_DATA TO PROCESS_

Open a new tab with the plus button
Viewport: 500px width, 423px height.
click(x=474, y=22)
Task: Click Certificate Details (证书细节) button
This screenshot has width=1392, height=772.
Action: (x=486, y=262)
--
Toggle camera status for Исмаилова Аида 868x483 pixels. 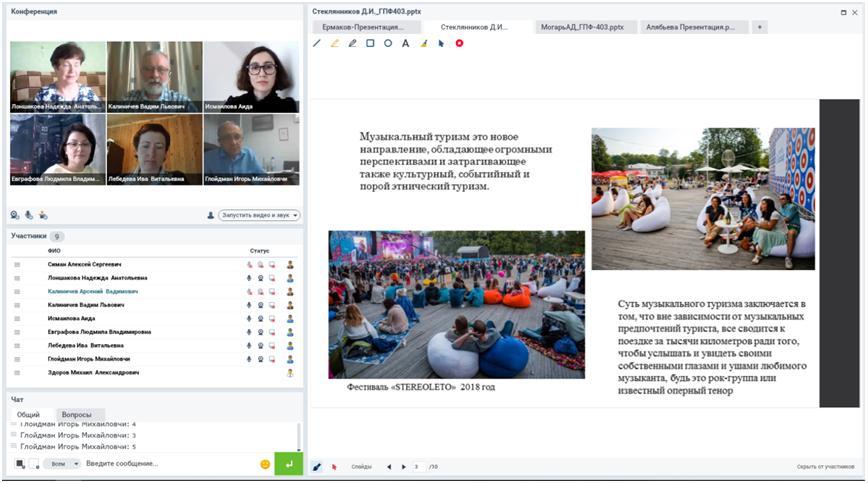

_WHAT TO WORK ON_
Copy out the material from the line with "Open a new tab with the plus button" to the line with "Action: (x=486, y=262)", both included, reproducing each line unchanged.

_FINISHED TASK_
Open a new tab with the plus button
Viewport: 500px width, 423px height.
click(x=474, y=22)
Task: Click Certificate Details (证书细节) button
This screenshot has width=1392, height=772.
Action: (x=486, y=262)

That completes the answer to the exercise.